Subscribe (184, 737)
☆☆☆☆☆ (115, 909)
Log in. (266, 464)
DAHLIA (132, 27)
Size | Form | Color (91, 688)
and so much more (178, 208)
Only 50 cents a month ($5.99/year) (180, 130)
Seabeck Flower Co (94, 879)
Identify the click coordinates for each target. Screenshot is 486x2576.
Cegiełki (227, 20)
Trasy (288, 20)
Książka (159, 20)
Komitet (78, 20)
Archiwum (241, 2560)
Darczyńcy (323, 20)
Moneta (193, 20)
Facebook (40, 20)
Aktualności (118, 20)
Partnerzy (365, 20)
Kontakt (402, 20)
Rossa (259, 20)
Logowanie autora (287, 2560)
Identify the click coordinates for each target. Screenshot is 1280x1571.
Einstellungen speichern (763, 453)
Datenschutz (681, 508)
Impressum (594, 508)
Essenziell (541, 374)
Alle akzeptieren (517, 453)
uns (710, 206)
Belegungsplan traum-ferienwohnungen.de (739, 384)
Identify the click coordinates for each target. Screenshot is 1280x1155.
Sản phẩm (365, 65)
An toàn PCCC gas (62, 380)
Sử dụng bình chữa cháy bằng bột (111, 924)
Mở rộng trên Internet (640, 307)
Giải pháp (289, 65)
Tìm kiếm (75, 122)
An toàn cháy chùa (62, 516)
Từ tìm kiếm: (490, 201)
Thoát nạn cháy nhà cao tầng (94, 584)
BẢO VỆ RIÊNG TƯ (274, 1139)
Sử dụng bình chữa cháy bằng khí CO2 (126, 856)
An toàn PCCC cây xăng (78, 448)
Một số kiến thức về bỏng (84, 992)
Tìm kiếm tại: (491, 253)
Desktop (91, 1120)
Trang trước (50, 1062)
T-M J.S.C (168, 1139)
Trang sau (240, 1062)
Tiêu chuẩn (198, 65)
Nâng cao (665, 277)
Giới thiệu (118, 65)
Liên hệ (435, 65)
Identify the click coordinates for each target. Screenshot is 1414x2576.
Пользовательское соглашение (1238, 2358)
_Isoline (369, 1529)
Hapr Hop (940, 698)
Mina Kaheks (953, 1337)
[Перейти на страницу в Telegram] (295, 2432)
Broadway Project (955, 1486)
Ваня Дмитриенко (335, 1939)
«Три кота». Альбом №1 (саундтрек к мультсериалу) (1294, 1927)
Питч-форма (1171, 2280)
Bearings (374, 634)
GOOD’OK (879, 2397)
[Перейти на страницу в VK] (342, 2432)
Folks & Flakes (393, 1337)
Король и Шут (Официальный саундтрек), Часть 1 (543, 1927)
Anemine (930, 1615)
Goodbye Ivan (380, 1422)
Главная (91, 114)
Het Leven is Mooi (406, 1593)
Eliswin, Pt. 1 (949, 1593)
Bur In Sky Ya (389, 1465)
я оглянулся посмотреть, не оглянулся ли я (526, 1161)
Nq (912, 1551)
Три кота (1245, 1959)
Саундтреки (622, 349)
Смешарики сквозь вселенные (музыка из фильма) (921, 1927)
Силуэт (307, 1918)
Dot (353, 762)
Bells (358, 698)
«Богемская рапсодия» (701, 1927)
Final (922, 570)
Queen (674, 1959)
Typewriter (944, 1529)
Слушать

◆ Task to carry out ◆
Beginning at the top of the data, extract each line through the line containing "Logowanie autora (287, 2560)" and return those lines exactly, with nothing added.

◆ Answer section ◆
Subscribe (184, 737)
☆☆☆☆☆ (115, 909)
Log in. (266, 464)
DAHLIA (132, 27)
Size | Form | Color (91, 688)
and so much more (178, 208)
Only 50 cents a month ($5.99/year) (180, 130)
Seabeck Flower Co (94, 879)
Identify the click coordinates for each target. Screenshot is 486x2576.
Cegiełki (227, 20)
Trasy (288, 20)
Książka (159, 20)
Komitet (78, 20)
Archiwum (241, 2560)
Darczyńcy (323, 20)
Moneta (193, 20)
Facebook (40, 20)
Aktualności (118, 20)
Partnerzy (365, 20)
Kontakt (402, 20)
Rossa (259, 20)
Logowanie autora (287, 2560)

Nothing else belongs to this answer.